Headlining this month’s show, which was attended by a who’s who of the Montreal native art scene, was Michelle Thrush, who grew up in Calgary, Alta. Her mom is Plains Cree and her dad is Iroquois from Ontario.

She started acting in film and TV when she was 17. She first got into the theatre a couple of years ago when she was cast for The Ecstasy of Rita Joe in Vancouver. She didn’t really get into acting as her main focus ’till she hit the theatre. The instant reaction from audiences was what did it for her. So at 21 she packed her bags and moved to Vancouver, got an agent and took it from there.

She wants social change. She thought of being a social worker but chose the theatre because it gives you “the ability to take something that you really believe in, interpret it and give it to someone else.”

Her frustrations were written into her own play, Reclaim, three years ago. This is the play she performed in Montreal this month. “I grew up with the Band politics and it frustrated me.”

“The spirit of those who call me Indian” is the name of her spirit as she makes the journey, which touches on issues like abuse of women. “Society has found a way of not responding to it. It almost becomes natural. It’s not shocking anymore to see a woman abused, the little girl with the priest. I think that’s where a lot of the dysfunctions are from, residential schools. And we’re still carrying that around.”

Touring the country in different communities with the play, she says the response she gets from people is happiness—”because it’s a release for them.”

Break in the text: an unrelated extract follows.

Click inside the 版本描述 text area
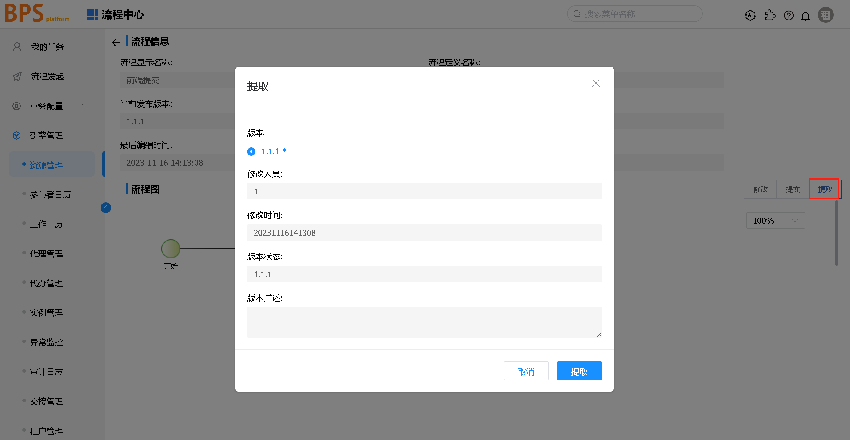click(424, 322)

When she did the play for a banquet of native and non-native businessmen, after the first monologue they were “harassing the technical director to stop the show. But by the end they did a standing ovation.”

“Don’t waste time” is the advice she wants to pass on to young people thinking of going into acting or any other field. “Go for it now and don’t just think about it. Soon you’ll be 30 and asking yourself, ‘Where’d my life go? I was just thinking about it.'”

She plans to continue her tour and have workshops with kids and do the play for whatever community she’s in.